Les échanges doivent tous être consignés par écrit afin d’assurer leur traçabilité en cas de futur contentieux.
Si l’auditeur ou un tiers mandaté procède lui-même à l’audit sur site, il est nécessaire, afin de garantir la confidentialité et la sécurité du système, de prévoir qu’un membre de la société l’accompagnera et effectuera les manipulations sur le système.
A l’issue de l’audit, l’éditeur va en général transmettre un rapport d’audit au client pour validation et remarques. Ce rapport inclut le montant des régularisations proposées ainsi que des propositions d’amélioration de la gestion des installations. Le client peut s’y opposer et faire part de ses réserves.

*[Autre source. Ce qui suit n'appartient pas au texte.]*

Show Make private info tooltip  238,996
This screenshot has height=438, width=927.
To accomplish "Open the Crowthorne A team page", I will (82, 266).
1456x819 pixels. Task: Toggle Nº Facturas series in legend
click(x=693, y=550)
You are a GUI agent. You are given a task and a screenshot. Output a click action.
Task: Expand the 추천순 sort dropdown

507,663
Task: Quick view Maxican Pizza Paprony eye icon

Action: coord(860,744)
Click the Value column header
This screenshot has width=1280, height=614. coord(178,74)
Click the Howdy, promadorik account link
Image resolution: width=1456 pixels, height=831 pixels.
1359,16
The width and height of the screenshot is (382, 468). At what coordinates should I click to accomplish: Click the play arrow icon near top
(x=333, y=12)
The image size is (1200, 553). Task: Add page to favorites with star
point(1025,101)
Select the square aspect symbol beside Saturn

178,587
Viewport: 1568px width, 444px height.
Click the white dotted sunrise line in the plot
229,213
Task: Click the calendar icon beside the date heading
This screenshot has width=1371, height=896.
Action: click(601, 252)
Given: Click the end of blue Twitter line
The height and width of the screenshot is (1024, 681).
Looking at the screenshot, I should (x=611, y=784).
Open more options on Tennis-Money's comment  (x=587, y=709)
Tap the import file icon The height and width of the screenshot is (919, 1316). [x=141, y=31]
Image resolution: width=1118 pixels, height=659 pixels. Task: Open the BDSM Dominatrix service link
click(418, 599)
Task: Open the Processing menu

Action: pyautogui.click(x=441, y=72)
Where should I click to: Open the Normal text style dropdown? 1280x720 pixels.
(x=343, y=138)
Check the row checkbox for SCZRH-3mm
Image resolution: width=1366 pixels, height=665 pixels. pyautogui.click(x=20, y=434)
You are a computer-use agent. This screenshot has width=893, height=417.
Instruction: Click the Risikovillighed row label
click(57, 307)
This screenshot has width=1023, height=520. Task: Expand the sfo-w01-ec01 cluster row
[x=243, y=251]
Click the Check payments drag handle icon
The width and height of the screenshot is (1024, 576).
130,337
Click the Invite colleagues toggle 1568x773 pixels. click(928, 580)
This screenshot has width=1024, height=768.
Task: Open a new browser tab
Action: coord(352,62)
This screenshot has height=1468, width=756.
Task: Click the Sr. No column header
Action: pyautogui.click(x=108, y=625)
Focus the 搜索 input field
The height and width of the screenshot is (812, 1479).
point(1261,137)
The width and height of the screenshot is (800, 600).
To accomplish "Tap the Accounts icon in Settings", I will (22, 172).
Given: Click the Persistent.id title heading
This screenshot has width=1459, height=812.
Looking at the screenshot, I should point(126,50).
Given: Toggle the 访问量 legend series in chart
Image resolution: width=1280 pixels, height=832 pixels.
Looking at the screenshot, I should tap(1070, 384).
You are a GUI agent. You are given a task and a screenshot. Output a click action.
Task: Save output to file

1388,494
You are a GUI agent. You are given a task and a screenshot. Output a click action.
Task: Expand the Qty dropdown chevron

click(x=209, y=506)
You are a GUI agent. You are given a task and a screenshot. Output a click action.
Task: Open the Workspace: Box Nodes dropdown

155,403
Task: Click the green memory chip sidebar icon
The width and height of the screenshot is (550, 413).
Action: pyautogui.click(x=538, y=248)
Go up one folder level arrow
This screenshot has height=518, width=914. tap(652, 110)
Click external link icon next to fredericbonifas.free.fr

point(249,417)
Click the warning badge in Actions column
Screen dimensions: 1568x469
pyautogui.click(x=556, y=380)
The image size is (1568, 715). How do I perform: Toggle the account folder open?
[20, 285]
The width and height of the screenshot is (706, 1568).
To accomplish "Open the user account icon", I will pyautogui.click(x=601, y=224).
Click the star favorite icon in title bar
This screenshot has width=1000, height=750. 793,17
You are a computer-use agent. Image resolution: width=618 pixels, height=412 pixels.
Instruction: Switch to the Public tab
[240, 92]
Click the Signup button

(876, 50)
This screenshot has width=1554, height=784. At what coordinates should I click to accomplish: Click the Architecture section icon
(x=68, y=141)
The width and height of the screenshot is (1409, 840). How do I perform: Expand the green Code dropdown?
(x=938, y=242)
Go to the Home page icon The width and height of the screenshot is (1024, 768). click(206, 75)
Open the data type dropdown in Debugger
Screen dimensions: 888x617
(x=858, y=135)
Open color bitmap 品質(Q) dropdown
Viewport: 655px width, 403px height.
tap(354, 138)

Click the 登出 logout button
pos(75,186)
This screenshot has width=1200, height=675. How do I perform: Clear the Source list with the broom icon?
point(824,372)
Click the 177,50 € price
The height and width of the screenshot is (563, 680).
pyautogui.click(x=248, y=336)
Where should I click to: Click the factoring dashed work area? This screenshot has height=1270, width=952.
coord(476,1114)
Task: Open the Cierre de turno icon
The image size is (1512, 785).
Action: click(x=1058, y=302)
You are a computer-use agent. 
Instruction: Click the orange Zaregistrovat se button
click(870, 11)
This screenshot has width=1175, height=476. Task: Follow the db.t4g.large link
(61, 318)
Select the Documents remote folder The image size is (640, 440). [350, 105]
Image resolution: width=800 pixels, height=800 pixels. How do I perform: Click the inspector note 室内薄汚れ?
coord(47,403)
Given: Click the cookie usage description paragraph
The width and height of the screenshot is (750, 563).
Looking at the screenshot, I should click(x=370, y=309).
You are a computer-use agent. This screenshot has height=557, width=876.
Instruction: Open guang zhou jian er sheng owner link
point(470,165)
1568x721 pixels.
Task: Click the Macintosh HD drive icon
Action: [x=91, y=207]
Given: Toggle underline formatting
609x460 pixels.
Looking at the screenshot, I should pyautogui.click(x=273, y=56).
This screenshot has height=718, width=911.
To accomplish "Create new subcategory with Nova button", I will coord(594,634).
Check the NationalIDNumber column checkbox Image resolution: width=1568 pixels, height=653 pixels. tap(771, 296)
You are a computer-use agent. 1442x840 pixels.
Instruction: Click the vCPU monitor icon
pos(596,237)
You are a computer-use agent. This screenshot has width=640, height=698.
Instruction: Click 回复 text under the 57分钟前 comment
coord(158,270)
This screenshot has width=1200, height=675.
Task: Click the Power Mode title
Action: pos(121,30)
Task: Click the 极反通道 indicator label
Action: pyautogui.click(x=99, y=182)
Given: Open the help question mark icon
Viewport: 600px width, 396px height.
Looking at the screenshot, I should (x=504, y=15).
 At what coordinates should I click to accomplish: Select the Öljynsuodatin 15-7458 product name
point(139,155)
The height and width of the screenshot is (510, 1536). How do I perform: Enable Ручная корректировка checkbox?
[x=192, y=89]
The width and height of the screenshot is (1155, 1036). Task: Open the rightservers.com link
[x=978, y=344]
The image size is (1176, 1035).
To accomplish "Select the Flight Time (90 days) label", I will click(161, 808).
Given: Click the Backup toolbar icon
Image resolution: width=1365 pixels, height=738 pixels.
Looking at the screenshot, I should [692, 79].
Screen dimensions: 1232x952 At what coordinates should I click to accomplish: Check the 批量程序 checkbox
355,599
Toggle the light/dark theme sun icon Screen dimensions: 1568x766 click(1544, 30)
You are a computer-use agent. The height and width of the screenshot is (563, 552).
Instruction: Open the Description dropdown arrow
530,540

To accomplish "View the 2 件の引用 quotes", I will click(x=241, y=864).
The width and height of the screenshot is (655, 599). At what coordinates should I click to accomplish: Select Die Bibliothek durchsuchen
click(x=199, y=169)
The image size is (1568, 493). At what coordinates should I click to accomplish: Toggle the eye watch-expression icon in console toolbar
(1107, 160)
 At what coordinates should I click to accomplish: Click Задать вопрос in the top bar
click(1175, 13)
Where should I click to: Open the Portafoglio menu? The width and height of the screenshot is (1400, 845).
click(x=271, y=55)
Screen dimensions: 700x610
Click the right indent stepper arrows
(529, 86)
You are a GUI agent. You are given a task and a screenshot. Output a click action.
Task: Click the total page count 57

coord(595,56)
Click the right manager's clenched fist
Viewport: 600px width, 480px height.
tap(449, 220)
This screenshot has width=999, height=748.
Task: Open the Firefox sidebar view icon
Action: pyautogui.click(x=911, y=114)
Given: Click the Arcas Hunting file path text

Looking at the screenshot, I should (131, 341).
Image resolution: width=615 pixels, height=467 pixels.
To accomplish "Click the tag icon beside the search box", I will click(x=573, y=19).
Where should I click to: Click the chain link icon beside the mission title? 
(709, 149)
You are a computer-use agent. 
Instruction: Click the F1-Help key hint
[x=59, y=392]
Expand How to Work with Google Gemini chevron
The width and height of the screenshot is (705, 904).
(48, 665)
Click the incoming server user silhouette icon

Cette étape, menée de bonne foi et de concert, peut permettre au client d’identifier des points à améliorer dans sa gestion de parc, et lui permettre de renforcer son partenariat avec l’éditeur pour négocier de futures acquisitions de manière avantageuse. Pour l’éditeur, un audit mené de manière raisonnable et sans régularisation abusive pourra fidéliser son client.
En cas de divergence, une négociation pourra être menée pour atteindre un accord quant au montant des régularisations.
Toutefois, en l’absence de compromis, les éditeurs pourront toujours se replier vers une procédure judiciaire, les dépassements d’usage étant susceptibles de constituer une contrefaçon.
Les clients doivent donc s’y préparer avec soin, en prenant les mesures nécessaires afin de protéger leurs intérêts juridiques et financiers en amont.